Want to find some good dividend stocks to buy… that are off the beaten path?

Start by brushing up on the dividend yield essentials.

And this is the time of year when it makes sense to look at the ghost of dividends past.

See what kind of big picture yield we’re dealing with, and how we stack up on yield as we close in on the end of 2015.

When 2015 is over, look for the average yield for an S&P 500 stock to come in at 2%.

Study yields for the S&P 500 stocks for the past five years, and you’ll see they tend to average less than 2.5%.

But go back to the 1980s and 1990s, and you find quite a few years where the average yield for a large cap stock was over 3%.

And in 1978, 1979, and 1981, the yield was actually more than 5%.

Those days are clearly gone.  Could things change, and could we see a new era of higher yields from the large caps?

Who knows.

(But I wouldn’t hold my breath.)

Looking For Love In An Era Of Low Yield

Every dividend investor out there is looking for a better deal.  High yield stocks that can deliver more income.

Something I never get tired of pointing out is the importance of proven, consistent, performance in a dividend stock.  It’s the growth that matters.

What to do.
(1) List every specific year named in the excerpt on dividend yields, giving each one only once.
(2) In the excerpt on dividend yields, what average yield for an S&P 500 stock is expected once 2015 is over?
The items after this excerpt on dividend yields are not needed here.

Data provided.
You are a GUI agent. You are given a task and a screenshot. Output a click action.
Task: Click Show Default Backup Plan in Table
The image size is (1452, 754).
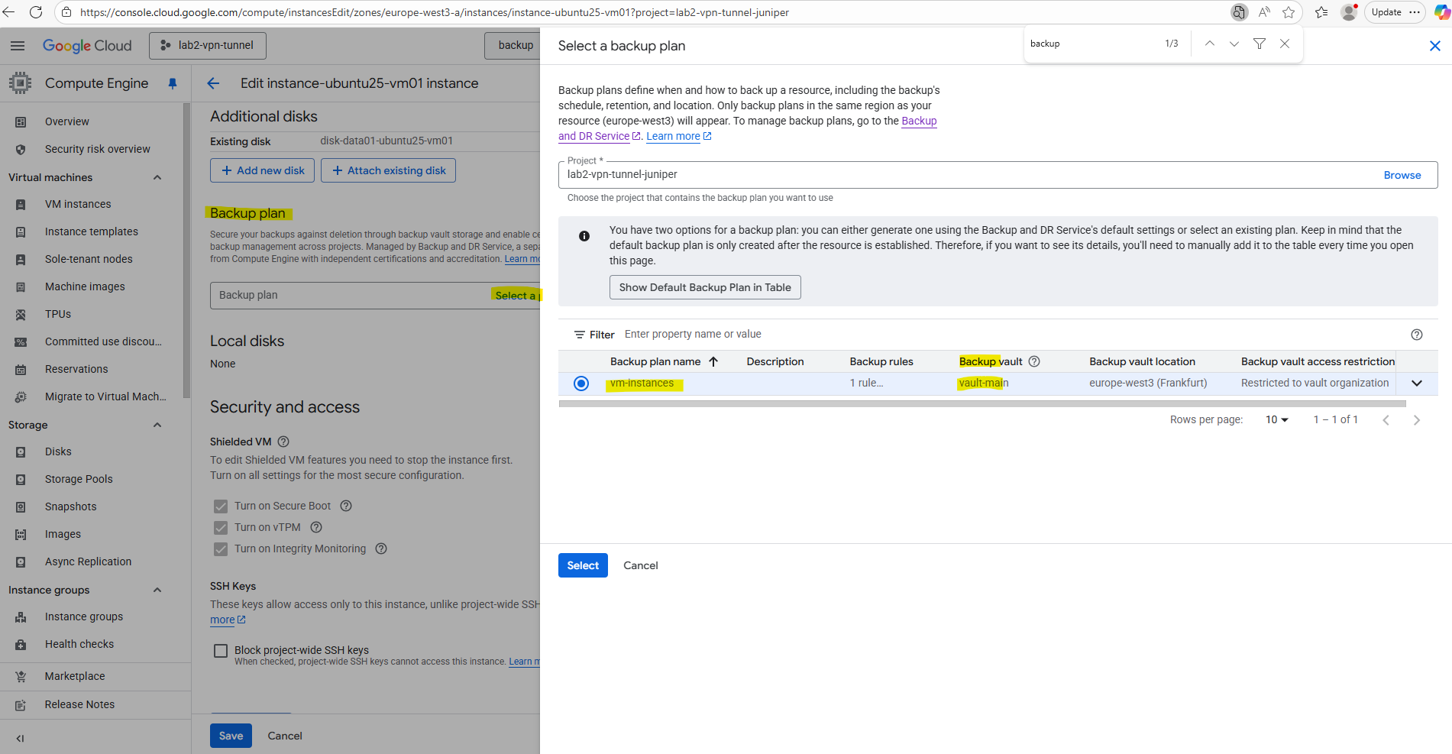pyautogui.click(x=704, y=287)
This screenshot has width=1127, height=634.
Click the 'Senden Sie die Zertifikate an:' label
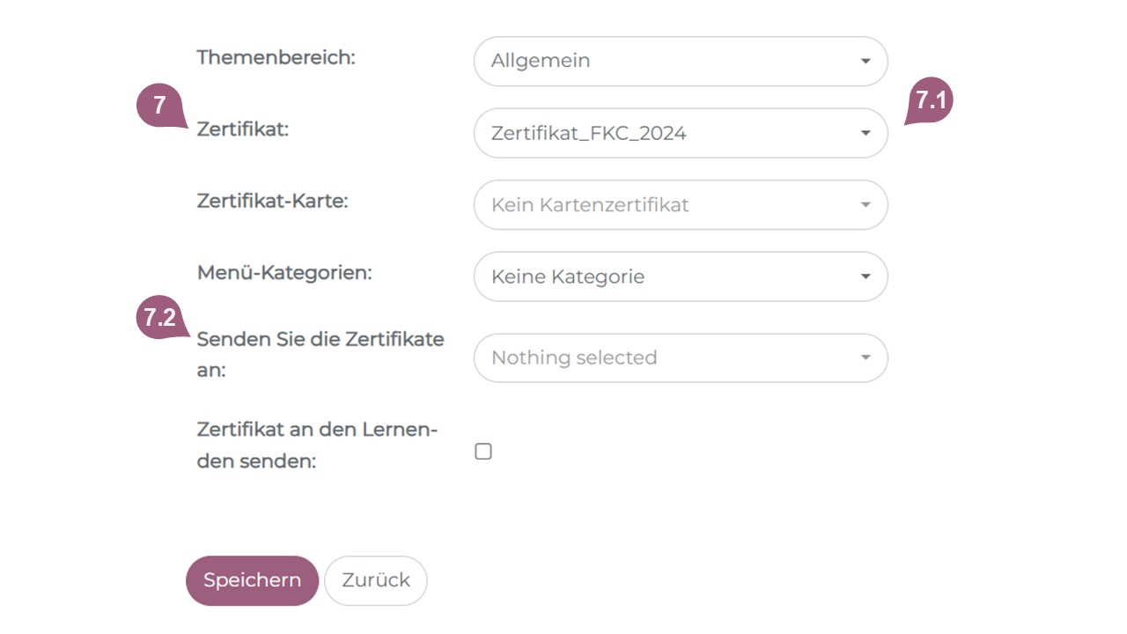pyautogui.click(x=320, y=354)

Solution list.
(1) 2015, 1978, 1979, 1981

(2) 2%